One of the simplest defenses in any of the armed arts is to hit the other guys hand/arm so he can't use a weapon, call it a "defang" or whatever, hit him in the arm and it can change the nature of the fight.  So how do you prevent it?  

One of the things about getting out of my PTK bubble and doing Dog Brothers is seeing something of cross-section of FMA in the US, though some systems are clearly represented far more than others.  But what I see is often a lack of hand movement in the lead weapon hand, and that to me becomes a be red glaring target.  In Pekiti we frown on having any sort of immobile hand to avoid being predictable and to disguise the initiation of your attacks.  What kind of training do you receive or do you do to prevent being predictable in your atacks?  Or do you?  do you establish an guard position that is designed to counter the potential of attacks?


----------



## Touch Of Death (Sep 23, 2014)

Keep your hands at a striking point of reference, instead of out in space where they become targets. I'm telling you, Jack Benny was a kung fu master. :whip:


----------



## Blindside (Sep 23, 2014)

Touch Of Death said:


> Keep your hands at a striking point of reference, instead of out in space where they become targets. I'm telling you, Jack Benny was a kung fu master. :whip:



But even striking points of reference can make you predictable, right hand over right shoulder generally gives me an idea where your reaction will be if I provoke it.


----------



## Touch Of Death (Sep 23, 2014)

Blindside said:


> But even striking points of reference can make you predictable, right hand over right shoulder generally gives me an idea where your reaction will be if I provoke it.

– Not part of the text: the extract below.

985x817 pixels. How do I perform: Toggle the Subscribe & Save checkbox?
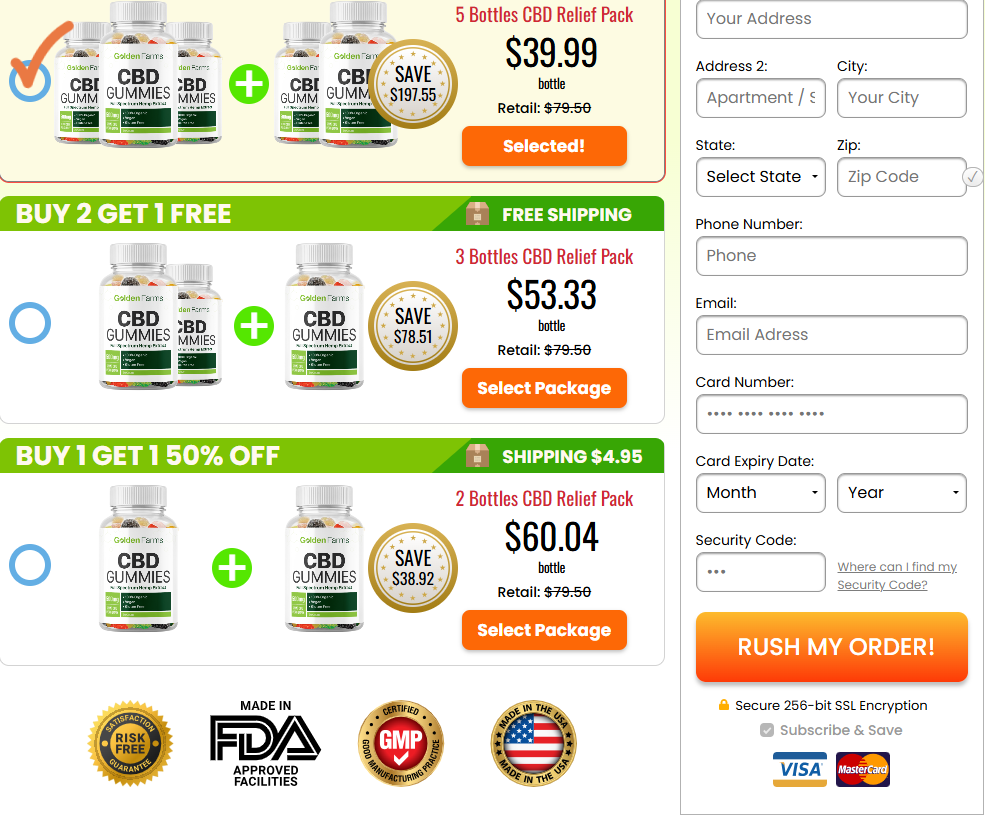coord(766,730)
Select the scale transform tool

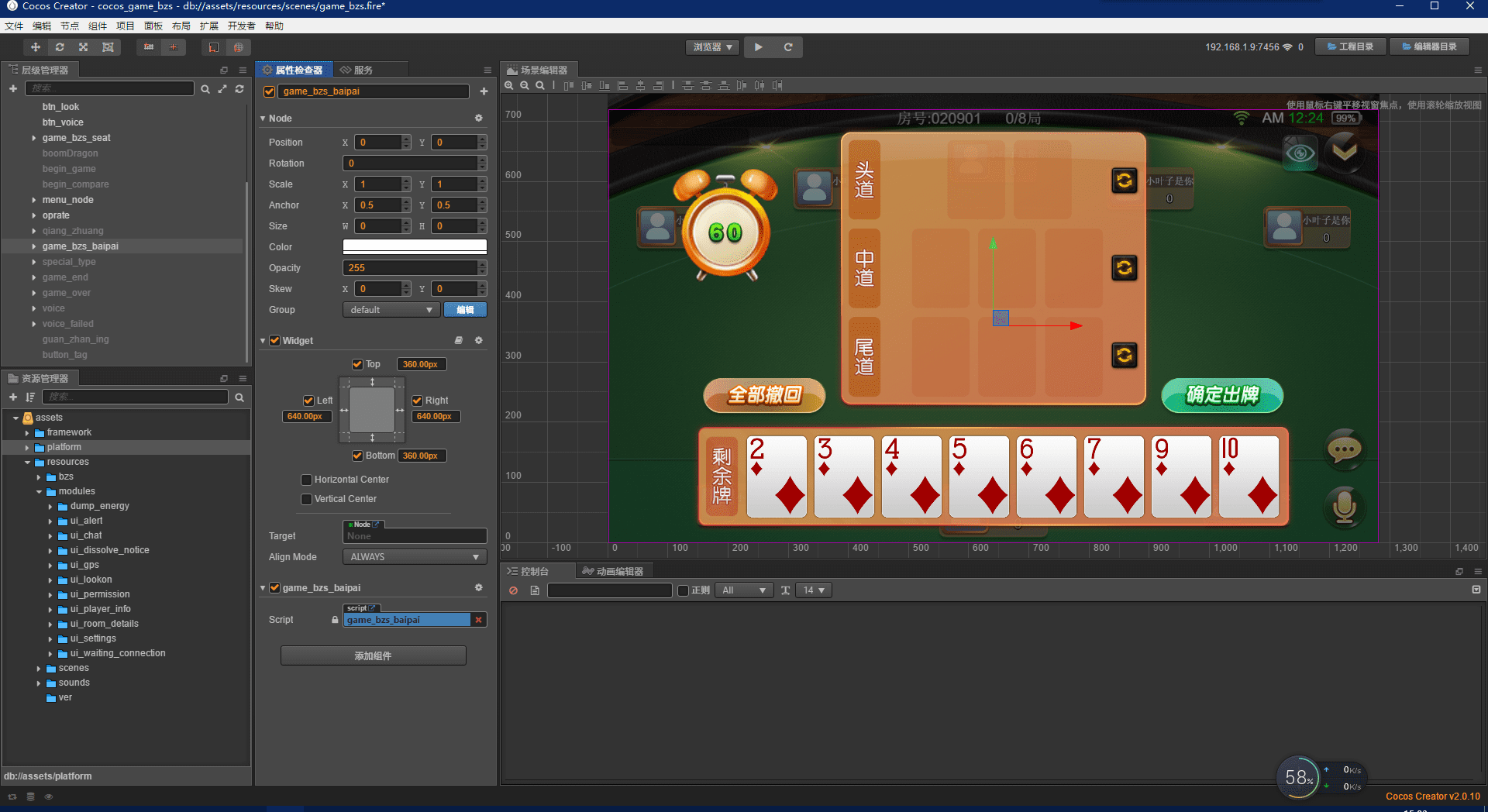coord(84,47)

Well, predictably is better than vulnerable. The attacker will be forced to move in closer to get you, and you are there waiting with a bat.


----------



## Touch Of Death (Sep 23, 2014)

You may also close or control the distance.


----------



## geezer (Sep 24, 2014)

The simplest thing is to keep your hand back so it wont be a targert until you strike. 

Second, don't throw out a lot of bogus strikes that expose your hand. When you can set up a legit shot, throw it fast and hard so it's a real threat and your opponent has to react defensively rather than just sharp-shoot at your hand. 

Finally, get all the feedback you can from your training partners, and from_ working in front of a mirror (see below)_ to become as non-telegraphic in your strikes as possible. I also work at keeping my hand and stick position in motion to disguise my intent.



Working in front of a mirror to learn how to fool your opponent:






_OK now the honest truth:_ When I get the chance to spar with my current instructor, Martin Torres of the DTE system, he can hit my hand at will. So that _You Jitsu_ thing ain't doing the trick for me.


----------